After five weeks of going no further than our small garden I thought a third consecutive report from home would be a trifle repetitive, so last Monday I set off from home, armed with cameras and binoculars, for a peaceful walk towards Hadham Hall along excellent footpaths, all full of typical late April nature. It was wonderful to be out and about and gave me the time to appreciate the beauty of nature that surrounds our town.

I crossed the River Ash opposite the Nag's Head pub and spent a minute on the bridge looking into the water. A movement caught my eye in the long grass around a gate post, a weasel skulking around. Gone long before I could reach for the camera but a super start to the walk. Upon entering the hay field I took the path diagonally across the meadow that skirts around Bluebell Wood before picking up some high ground towards the village primary school. Plenty to record here. Greater stitchwort, red campion and ground ivy were all in full bloom as was the burgeoning hedge parsley. This had just come into flower but not yet enough to give off its pungent scent to attract nectaring insects and their predators. Couple more weeks before this happens.

The air was full of St. Mark's flies. These are the jet black insects that hover around at head height with dangling long legs. April 25 is St. Mark's Day, hence the name as it is always at this time of the year that they are on the wing. Literally thousands of them, some roosting on the newly-emerged hawthorn blossom, or Mayflower. Skylarks called from above and a mixed group of jackdaws and carrion crows probed the soil of a bean field. The recognisable calls of chaffinches, yellowhammers and great tits from the hedge as I approached a corner of the path directly behind the school.

My phone pinged with an email from the office forwarded to me from Jane, inquiring about a mystery insect that she had found on her salvia plants. A quick glance told me it was one of the Coleophora micro moth species, but with many of them in this family, I passed on a message that I would come back with a determination upon my return.

A friendly dog called Simba greeted me here, barking his instructions to keep two metres away. A chat followed about wildlife and cameras - with Simba's owner, not Simba personally - before I headed towards the A120. Earlier in the morning I had received a phone call about a dead fox on the road and I had said I would check to see if it was a lactating female. However, when I found it there was no chance of doing this as it was still in the road. If I had been able to ascertain if it were, I could have gone and checked for cubs.

Having crossed the main road, which was far busier than I had anticipated, there were goldfinches and wood pigeons on the telegraph wires. An orange tip butterfly flew past and soon after a small tortoiseshell did the same. This stopped for a fleeting moment and afforded photo opportunities.

I continued through the small industrial site, heading towards Hadham Hall. Plenty of scrub land here and so it wasn't long before the warbling songs of both blackcap and whitethroat could be heard from the brambles. A small hoverfly attracted my attention, Eristalis tenax, before the ponds at the hall were checked. Here, successful mallard breeding with seven ducklings powering themselves over the water, all under the watchful eye of mum. Coots and Moorhens here too as more goldfinches called from the black poplar trees. High overhead the mewing of a red kite had me skywatching. Glad I did as way up I clocked two swallows and then, shortly after, five house martins. My first sightings this year of both species.

=== Supplied information ===
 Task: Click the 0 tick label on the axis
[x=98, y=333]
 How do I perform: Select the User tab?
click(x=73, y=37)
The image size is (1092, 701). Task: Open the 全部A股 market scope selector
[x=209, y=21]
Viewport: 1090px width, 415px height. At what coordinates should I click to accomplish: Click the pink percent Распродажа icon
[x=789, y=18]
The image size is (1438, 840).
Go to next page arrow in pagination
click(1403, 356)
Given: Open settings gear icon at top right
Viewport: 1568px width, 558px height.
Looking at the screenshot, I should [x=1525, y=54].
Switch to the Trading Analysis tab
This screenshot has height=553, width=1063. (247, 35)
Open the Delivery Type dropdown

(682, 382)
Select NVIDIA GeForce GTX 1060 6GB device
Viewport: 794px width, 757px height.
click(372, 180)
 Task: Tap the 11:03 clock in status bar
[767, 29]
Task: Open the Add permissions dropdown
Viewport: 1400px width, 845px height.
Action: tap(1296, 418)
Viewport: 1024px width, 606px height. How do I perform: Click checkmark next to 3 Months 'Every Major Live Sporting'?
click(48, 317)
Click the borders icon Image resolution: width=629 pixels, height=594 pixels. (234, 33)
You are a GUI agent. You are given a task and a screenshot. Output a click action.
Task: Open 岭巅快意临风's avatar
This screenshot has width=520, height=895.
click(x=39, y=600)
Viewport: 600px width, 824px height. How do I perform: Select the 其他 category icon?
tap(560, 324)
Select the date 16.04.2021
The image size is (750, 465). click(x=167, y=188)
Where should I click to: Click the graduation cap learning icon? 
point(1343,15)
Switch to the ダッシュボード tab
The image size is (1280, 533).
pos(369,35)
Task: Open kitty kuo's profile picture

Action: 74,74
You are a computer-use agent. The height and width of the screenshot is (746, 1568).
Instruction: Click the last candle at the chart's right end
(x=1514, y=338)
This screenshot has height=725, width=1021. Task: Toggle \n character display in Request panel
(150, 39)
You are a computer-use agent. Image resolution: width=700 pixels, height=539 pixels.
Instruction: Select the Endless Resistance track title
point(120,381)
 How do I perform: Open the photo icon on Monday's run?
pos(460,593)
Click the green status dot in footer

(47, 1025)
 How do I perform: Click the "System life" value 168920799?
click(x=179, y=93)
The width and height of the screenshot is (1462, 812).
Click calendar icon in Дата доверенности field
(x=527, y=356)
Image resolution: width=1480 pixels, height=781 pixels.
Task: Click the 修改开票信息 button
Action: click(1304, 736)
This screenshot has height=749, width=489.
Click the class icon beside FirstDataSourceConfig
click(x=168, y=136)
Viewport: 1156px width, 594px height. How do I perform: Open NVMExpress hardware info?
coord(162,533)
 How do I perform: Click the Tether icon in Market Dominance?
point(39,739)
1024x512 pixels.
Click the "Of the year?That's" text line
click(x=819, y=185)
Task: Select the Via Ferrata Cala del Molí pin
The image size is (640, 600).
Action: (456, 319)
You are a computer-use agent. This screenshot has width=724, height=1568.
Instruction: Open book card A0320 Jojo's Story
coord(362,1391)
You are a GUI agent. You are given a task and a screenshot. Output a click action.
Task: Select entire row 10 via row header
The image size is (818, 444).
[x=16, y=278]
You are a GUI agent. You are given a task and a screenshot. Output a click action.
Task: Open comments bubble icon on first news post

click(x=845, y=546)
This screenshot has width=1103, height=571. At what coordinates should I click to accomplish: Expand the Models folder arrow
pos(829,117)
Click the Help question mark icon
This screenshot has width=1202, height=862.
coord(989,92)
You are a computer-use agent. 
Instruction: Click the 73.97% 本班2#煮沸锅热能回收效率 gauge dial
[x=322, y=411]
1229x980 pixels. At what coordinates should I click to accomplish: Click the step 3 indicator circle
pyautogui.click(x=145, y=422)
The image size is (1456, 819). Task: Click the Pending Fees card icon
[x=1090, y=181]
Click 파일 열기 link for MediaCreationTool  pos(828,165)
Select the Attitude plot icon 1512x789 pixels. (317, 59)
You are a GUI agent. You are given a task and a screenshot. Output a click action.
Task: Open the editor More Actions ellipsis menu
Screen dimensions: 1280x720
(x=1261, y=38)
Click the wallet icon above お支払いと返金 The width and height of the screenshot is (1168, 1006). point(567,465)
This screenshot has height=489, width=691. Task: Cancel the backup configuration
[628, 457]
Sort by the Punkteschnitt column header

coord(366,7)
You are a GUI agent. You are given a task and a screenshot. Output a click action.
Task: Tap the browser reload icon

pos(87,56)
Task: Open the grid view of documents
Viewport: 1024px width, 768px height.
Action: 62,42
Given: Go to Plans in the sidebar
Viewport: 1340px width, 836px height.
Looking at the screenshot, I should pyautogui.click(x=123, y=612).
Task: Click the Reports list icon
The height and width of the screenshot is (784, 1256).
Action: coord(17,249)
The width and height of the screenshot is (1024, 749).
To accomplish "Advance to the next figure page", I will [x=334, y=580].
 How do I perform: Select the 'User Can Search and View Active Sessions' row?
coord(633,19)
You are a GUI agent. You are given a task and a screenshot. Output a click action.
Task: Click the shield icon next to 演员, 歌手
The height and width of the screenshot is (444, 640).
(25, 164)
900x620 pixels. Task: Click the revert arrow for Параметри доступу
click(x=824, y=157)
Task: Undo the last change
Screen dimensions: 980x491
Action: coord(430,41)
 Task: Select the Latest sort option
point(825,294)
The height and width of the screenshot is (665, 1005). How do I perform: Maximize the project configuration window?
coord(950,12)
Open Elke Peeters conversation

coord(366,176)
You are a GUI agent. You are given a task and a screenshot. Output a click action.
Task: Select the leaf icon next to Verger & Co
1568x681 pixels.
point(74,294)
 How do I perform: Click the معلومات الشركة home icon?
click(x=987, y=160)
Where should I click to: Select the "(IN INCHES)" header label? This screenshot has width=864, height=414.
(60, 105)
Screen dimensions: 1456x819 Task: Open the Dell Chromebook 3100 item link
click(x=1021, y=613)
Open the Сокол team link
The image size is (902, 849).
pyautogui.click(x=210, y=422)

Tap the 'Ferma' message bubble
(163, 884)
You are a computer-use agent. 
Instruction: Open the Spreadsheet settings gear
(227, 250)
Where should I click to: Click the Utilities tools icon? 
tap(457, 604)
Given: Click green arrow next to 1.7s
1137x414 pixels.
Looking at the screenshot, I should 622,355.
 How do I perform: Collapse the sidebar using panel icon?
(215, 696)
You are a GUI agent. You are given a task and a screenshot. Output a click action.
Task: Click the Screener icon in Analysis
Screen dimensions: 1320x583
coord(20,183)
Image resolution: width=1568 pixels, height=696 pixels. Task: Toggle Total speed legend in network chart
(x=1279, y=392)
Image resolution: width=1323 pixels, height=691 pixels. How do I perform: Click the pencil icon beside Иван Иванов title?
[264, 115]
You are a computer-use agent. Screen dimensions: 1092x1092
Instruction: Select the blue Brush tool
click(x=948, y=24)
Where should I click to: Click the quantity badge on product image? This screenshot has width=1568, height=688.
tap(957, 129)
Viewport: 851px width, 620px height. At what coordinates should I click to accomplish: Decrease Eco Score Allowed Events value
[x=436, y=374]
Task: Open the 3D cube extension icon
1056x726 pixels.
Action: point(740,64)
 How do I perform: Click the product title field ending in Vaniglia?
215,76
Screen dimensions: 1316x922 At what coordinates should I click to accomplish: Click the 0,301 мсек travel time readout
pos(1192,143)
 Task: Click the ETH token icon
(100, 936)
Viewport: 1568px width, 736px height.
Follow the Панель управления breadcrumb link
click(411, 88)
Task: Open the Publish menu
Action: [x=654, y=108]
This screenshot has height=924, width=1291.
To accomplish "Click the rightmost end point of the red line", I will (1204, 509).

=== Exercise requirements ===
a - According to the nature walk account, what date is St. Mark's Day?
b - Continue the nature walk account from its final sentence.

=== Written responses ===
a - April 25.

b -
A check over the arable fields behind the hall before I wandered along the drive back towards the main road and on to Millfield Lane. Huge stand of cowslip in one field was most pleasing, a buzzard rose from its regular perch atop a dead tree stump followed by another kite soaring upon the thermals. A pair of bullfinches flew in front of me before hiding in the hedge, a most secretive bird at the best of times, but particularly in the breeding season. Along the verge, more flowering wild plants, especially germander speedwell with its bright blue, delicate petals before a dancing insect appeared to cross the lane. Its flight pattern of up and down as if not fully in control of its eventual landing place made it easy to follow until it roosted upon hazel leaves. An Adela reaumurella micro moth with unfeasibly long antennae. I had seen one in the garden only the previous day but this one was far more well marked, with flecks of gold upon the wings.

I took up the footpath over the polo fields and back down the hill to the River Ash alongside Muggin's Wood. Great spotted woodpeckers called along with an irate jay. On a post along here a Nuctenea umbratica spider, the walnut orb web species. Usually nocturnal but this one posed well for a few photos before I completed the walk back on the footbridge in the village.

A wonderful ramble with plenty to see and I look forward to another one soon. Until the restrictions on driving to a destination for a walk are relaxed, I shall continue to give updates from the Hadhams. Plenty of footpaths here for me to cover, so I certainly will not run out of places to visit.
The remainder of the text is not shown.